Among CBD's complaints is that West is frequently hired as a paid consultant by the wind industry. CBD also alleges that West was paid by the industry to attack the 2004 CEC study. "It's really unfortunate that a company with a perfectly good reputation has been maligned," says Nancy Rader of the California Wind Energy Association. "Especially for having commented substantively on a report whose flaws have been documented in detail. For that they are being deemed corrupt and unqualified." West says: "There hasn't yet been any resolution to the issues and we would rather not comment now."
Neutral monitoring
Also at issue is the makeup of the county's Scientific Review Board (SRC), which was initially slated to convene back in November 2005 but has yet to be formed. The SRC is to include five scientists, one appointed by each of five groups: environmentalists, the wind industry, the county, the state and the federal government.
"The point of the review board was to avoid this kind of debate over conflict of interest," says Miller. "The board should have picked the monitoring company.

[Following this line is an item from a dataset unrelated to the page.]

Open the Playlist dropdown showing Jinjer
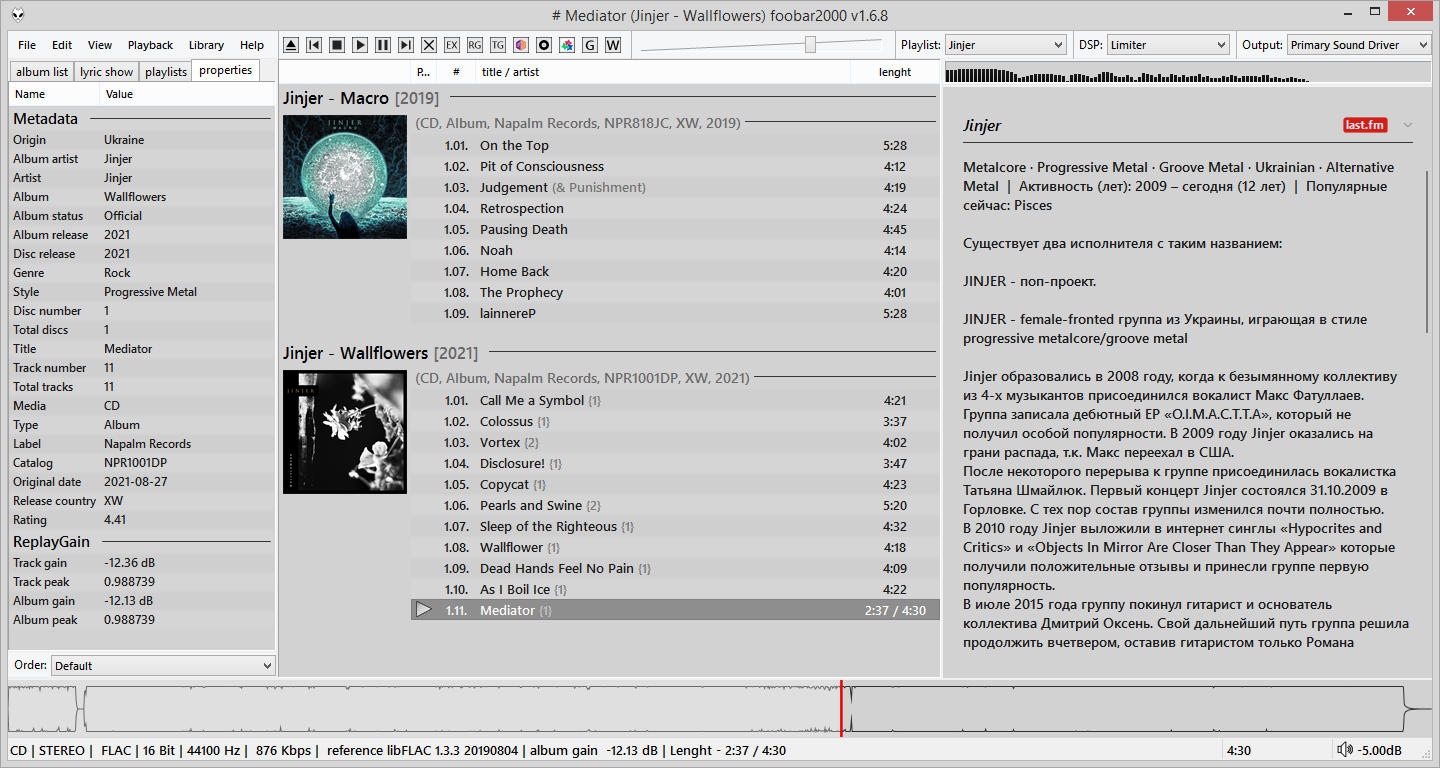 [x=1005, y=45]
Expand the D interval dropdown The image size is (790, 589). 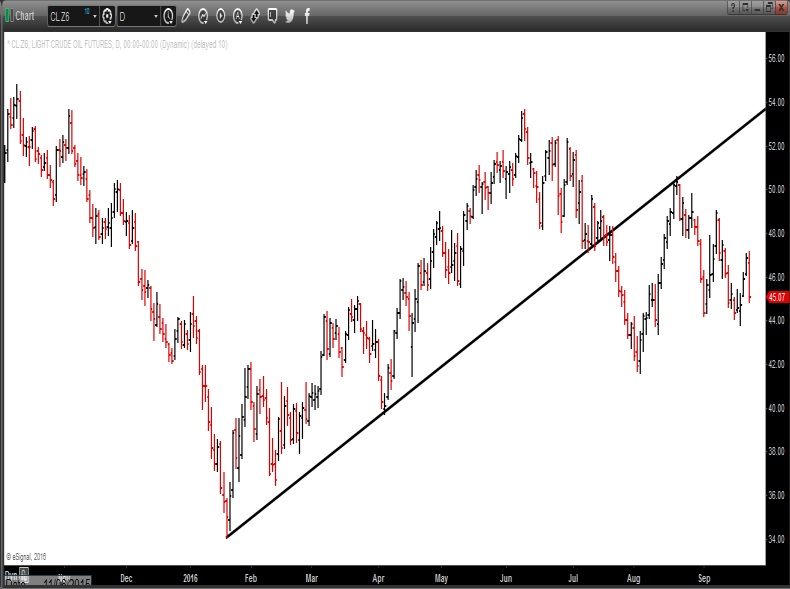[155, 16]
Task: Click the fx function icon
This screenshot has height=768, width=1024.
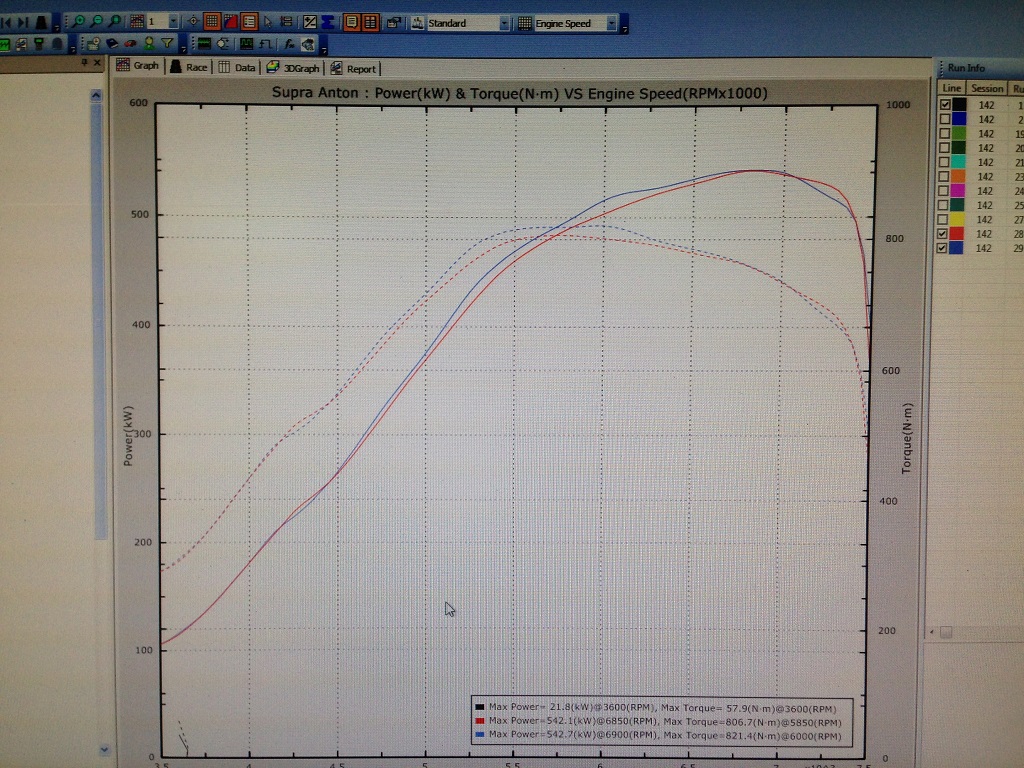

But bureaucracy has been part of the delay and we wasted three months over the fact that the county appointed West in the first place."
Regardless of the debate over the number of bird deaths, all parties seem to realise that changes leading to resolution are needed. The good news, Miller says, is that there may be solutions. "From our point of view we hope that repowering will reduce bird kills. This is one of the few industries where there is no kind of fine or compensation for killing protected wildlife. But it's got to be someone neutral that monitors what's going on. We need to know what's working, and what isn't."